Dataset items
——
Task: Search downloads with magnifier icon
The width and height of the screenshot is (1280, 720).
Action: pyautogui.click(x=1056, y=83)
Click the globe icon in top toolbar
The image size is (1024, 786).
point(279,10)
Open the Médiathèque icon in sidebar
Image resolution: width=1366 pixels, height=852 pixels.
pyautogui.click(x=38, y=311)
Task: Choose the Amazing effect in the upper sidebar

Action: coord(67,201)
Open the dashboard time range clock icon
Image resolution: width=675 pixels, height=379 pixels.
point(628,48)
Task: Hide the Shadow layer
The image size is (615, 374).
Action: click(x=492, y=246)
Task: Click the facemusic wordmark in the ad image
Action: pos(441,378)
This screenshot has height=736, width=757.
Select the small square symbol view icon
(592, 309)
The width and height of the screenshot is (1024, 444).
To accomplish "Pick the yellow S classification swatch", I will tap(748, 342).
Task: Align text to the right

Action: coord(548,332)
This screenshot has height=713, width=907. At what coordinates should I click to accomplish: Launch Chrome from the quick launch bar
——
▶ **Goal of the exercise**: Swap "screenshot" for "screen capture" wherever it occurs in the data above, and leave every other part as it is.

▶ **Answer to this exercise**:
Task: Search downloads with magnifier icon
The width and height of the screen capture is (1280, 720).
Action: pyautogui.click(x=1056, y=83)
Click the globe icon in top toolbar
The image size is (1024, 786).
point(279,10)
Open the Médiathèque icon in sidebar
Image resolution: width=1366 pixels, height=852 pixels.
pyautogui.click(x=38, y=311)
Task: Choose the Amazing effect in the upper sidebar

Action: coord(67,201)
Open the dashboard time range clock icon
Image resolution: width=675 pixels, height=379 pixels.
point(628,48)
Task: Hide the Shadow layer
The image size is (615, 374).
Action: click(x=492, y=246)
Task: Click the facemusic wordmark in the ad image
Action: pos(441,378)
This screen capture has height=736, width=757.
Select the small square symbol view icon
(592, 309)
The width and height of the screen capture is (1024, 444).
To accomplish "Pick the yellow S classification swatch", I will tap(748, 342).
Task: Align text to the right

Action: coord(548,332)
This screen capture has height=713, width=907. At what coordinates should I click to accomplish: Launch Chrome from the quick launch bar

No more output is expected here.